Austenmania

Article-2070026-0F0DC67B00000578-919_233x496Lucy Lethbridge at Literary Review:

Of all the books published on Austen this year, the most satisfying – perhaps because it has a succinctness and a refreshing absence of great claims that Austen herself would have appreciated – is Fiona Stafford’s Jane Austen: A Brief Life (Yale University Press 184pp £8.99). It is beautifully written and covers the familiar biographical territory, but it is Stafford’s intelligent discussion of the novels that makes this book stand out. She doesn’t say anything particularly new but she writes with such clarity and perceptiveness that the familiar seems fresh. She is particularly good on the delights and the pitfalls of eloquence. Austen’s default position is humour, capturing the seriousness of the world through the human comedy of its participants. Like Byrne, Stafford draws our attention to the fact that Austen’s novels reveal a deeper truth: that the workings of the heart cannot be more than partially revealed through words. For this most witty of novelists, it might be called the problem of eloquence: how powerful emotion is most powerfully expressed through inarticulacy.
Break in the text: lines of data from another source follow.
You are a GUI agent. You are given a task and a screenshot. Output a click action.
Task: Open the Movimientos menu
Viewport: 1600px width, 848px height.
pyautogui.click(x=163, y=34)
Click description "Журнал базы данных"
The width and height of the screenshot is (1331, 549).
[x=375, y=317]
When Darcy is berated for not expressing feelings, he can only say, ‘A man who had felt less might’; Mr Knightley tells Emma, ‘If I loved you less I might be able to talk about it more.’ In Persuasion, there is a scene in the White Hart Inn in which every character is engaged in a conversation that carries resonances for Anne Elliot and Captain Wentworth, though neither of them exchanges a word. It is, writes Stafford, ‘perhaps the most powerful emotional moment in the whole oeuvre’.